Data on locating visible targets:
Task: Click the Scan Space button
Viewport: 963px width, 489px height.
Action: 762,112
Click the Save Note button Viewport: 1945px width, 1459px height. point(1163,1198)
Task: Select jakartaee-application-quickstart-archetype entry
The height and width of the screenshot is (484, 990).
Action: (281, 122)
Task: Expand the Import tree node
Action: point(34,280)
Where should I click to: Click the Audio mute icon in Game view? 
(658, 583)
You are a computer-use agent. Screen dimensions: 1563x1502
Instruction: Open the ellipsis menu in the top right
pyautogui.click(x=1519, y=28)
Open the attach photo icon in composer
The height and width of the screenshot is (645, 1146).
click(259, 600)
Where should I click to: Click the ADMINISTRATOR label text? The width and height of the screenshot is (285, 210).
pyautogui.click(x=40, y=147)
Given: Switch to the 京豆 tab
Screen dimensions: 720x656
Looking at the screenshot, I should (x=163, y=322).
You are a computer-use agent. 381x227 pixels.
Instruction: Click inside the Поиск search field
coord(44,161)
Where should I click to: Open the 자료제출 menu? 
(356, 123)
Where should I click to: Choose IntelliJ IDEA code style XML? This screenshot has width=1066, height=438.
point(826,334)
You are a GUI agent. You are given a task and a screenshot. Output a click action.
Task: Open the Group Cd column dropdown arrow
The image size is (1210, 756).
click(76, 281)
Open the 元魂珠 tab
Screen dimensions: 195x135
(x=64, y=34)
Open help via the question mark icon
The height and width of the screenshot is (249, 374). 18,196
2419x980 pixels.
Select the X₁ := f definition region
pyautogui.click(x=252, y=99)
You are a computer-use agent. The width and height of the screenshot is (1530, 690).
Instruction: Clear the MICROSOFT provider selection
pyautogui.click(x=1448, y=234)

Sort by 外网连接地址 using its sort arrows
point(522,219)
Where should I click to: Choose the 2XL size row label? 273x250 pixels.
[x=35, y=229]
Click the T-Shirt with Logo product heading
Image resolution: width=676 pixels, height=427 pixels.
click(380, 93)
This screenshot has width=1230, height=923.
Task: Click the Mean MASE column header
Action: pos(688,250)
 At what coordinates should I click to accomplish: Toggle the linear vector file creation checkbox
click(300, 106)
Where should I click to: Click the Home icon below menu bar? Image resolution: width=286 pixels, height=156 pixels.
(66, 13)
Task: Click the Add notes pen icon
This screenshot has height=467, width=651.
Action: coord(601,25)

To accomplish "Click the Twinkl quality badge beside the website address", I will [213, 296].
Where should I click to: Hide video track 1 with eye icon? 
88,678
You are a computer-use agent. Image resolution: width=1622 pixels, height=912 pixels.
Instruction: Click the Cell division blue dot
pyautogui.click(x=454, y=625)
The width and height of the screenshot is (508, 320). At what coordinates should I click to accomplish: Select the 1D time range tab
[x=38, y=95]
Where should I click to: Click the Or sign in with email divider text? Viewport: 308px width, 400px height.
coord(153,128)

REQUIRED WORK: Reproduce all of the entries above verbatim, leaving out none of them.

REPLY:
Task: Click the Scan Space button
Viewport: 963px width, 489px height.
Action: 762,112
Click the Save Note button Viewport: 1945px width, 1459px height. point(1163,1198)
Task: Select jakartaee-application-quickstart-archetype entry
The height and width of the screenshot is (484, 990).
Action: (281, 122)
Task: Expand the Import tree node
Action: point(34,280)
Where should I click to: Click the Audio mute icon in Game view? 
(658, 583)
You are a computer-use agent. Screen dimensions: 1563x1502
Instruction: Open the ellipsis menu in the top right
pyautogui.click(x=1519, y=28)
Open the attach photo icon in composer
The height and width of the screenshot is (645, 1146).
click(259, 600)
Where should I click to: Click the ADMINISTRATOR label text? The width and height of the screenshot is (285, 210).
pyautogui.click(x=40, y=147)
Given: Switch to the 京豆 tab
Screen dimensions: 720x656
Looking at the screenshot, I should (x=163, y=322).
You are a computer-use agent. 381x227 pixels.
Instruction: Click inside the Поиск search field
coord(44,161)
Where should I click to: Open the 자료제출 menu? 
(356, 123)
Where should I click to: Choose IntelliJ IDEA code style XML? This screenshot has width=1066, height=438.
point(826,334)
You are a GUI agent. You are given a task and a screenshot. Output a click action.
Task: Open the Group Cd column dropdown arrow
The image size is (1210, 756).
click(76, 281)
Open the 元魂珠 tab
Screen dimensions: 195x135
(x=64, y=34)
Open help via the question mark icon
The height and width of the screenshot is (249, 374). 18,196
2419x980 pixels.
Select the X₁ := f definition region
pyautogui.click(x=252, y=99)
You are a computer-use agent. The width and height of the screenshot is (1530, 690).
Instruction: Clear the MICROSOFT provider selection
pyautogui.click(x=1448, y=234)

Sort by 外网连接地址 using its sort arrows
point(522,219)
Where should I click to: Choose the 2XL size row label? 273x250 pixels.
[x=35, y=229]
Click the T-Shirt with Logo product heading
Image resolution: width=676 pixels, height=427 pixels.
click(380, 93)
This screenshot has width=1230, height=923.
Task: Click the Mean MASE column header
Action: pos(688,250)
 At what coordinates should I click to accomplish: Toggle the linear vector file creation checkbox
click(300, 106)
Where should I click to: Click the Home icon below menu bar? Image resolution: width=286 pixels, height=156 pixels.
(66, 13)
Task: Click the Add notes pen icon
This screenshot has height=467, width=651.
Action: coord(601,25)

To accomplish "Click the Twinkl quality badge beside the website address", I will [213, 296].
Where should I click to: Hide video track 1 with eye icon? 
88,678
You are a computer-use agent. Image resolution: width=1622 pixels, height=912 pixels.
Instruction: Click the Cell division blue dot
pyautogui.click(x=454, y=625)
The width and height of the screenshot is (508, 320). At what coordinates should I click to accomplish: Select the 1D time range tab
[x=38, y=95]
Where should I click to: Click the Or sign in with email divider text? Viewport: 308px width, 400px height.
coord(153,128)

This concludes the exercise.